Cependant, vivre dans une ville historique qui n’a pas été structurée selon les exigences du monde moderne s’avère souvent contraignant. Dans les années 80, prendre un train de Florence ou de n’importe quelle ville italienne, signifiait partir à l’aventure, sans savoir à quelle heure on arrivait. Si l’on juge une ville à la qualité de ses transports collectifs, des équipements et des services qu’elle propose, Florence est, même aujourd’hui, loin d’être parfaite. De plus, son centre historique est envahi par les grandes enseignes que l’on retrouve dans toutes les grandes métropoles. L’uniformité grignote peu à peu les spécificités, des commerces notamment, qui créent l’âme de la ville.

L’équilibre entre paysage et densité, clé du bonheur citadin

Le bon vivre au sein d’une ville est largement déterminé par la qualité de ses transports collectifs, mais aussi sa propreté, ses équipements, la qualité des informations disponibles pour le citoyen. On rêve à un usage de la voiture limité, à la possibilité d’utiliser facilement les moyens de transport alternatifs, du vélo au tramway, en passant par le bus à haut niveau de service, le métro. On voudrait assurément une ville moins bruyante, moins polluée.

Kungsträdgården, Stockholm

Kungsträdgården, à Stockholm

Surtout, c’est la présence du paysage, en alternative à la densité urbaine, qui crée un équilibre vital. Stockholm et Berlin sont des villes qui ont su préserver leur harmonie entre densité urbaine et nature.

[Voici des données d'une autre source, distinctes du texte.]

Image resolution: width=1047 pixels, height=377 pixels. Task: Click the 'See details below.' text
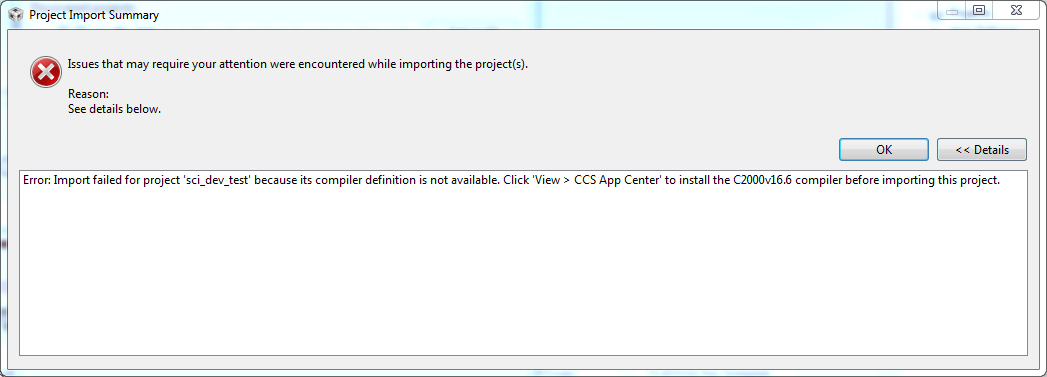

Berlin possède de nombreux parcs, des lacs, des rivières où leurs habitants peuvent se ressourcer. Stockholm, construite sur plusieurs îlots de la mer Baltique, propose également cette possibilité. La qualité des espaces naturels a été préservée.

À l’opposé on trouve Paris, qui n’a pas su maîtriser les limites de son développement, à l’intérieur comme à l’extérieur. La ville gagne subrepticement la campagne alentour, selon un schéma urbain qui n’est pas maîtrisé. Naissent alors d’immenses zones pavillonnaires : l’habitant vit dans des lotissements où l’on ne se trouve ni à la ville, ni à la campagne. L’usage de la voiture revient en force. C’est ce schéma d’extension anarchique qu’il faut absolument éviter.

Et pourquoi pas Hong Kong, cité hyperactive et maîtrisée ?

À Hong Kong, la densité urbaine est parfaitement maîtrisée. Certes, d’immenses gratte-ciels peuplent le territoire, mais à l’extérieur, les paysages sont intacts. Voilà une ville où l’activité est concentrée à certains endroits, et ceux-ci sont très bien équipés, en moyens de transport comme en services. Cela donne une fluidité extrême à la ville. Les nombreux quartiers sont bien délimités, avec chacun leur spécificité, et on peut toujours en percevoir les limites. A l’extérieur, on retourne à une nature préservée. C’est une idée majeure du développement durable : densifier plutôt qu’étaler. Contrairement à ce que l’on peut croire, une ville hyperactive peut être très agréable à vivre, du moment qu’elle propose des structures et des équipements convenables.

Enfin, une cité bien organisée amène ses habitants à se l’approprier, et à l’aimer. La vie sociale s’en trouve réellement améliorée. Hong-Kong a réussi ce pari, qui consiste à préserver son identité tout en se renouvelant constamment. C’est un enjeu majeur pour les villes européennes, étouffées par leur propre histoire : continuer à valoriser leur patrimoine sans se transformer en musées, fluidifier et moderniser leurs structures afin de conserver un fonctionnement sain de la société. Un défi toujours à relever pour les urbanistes.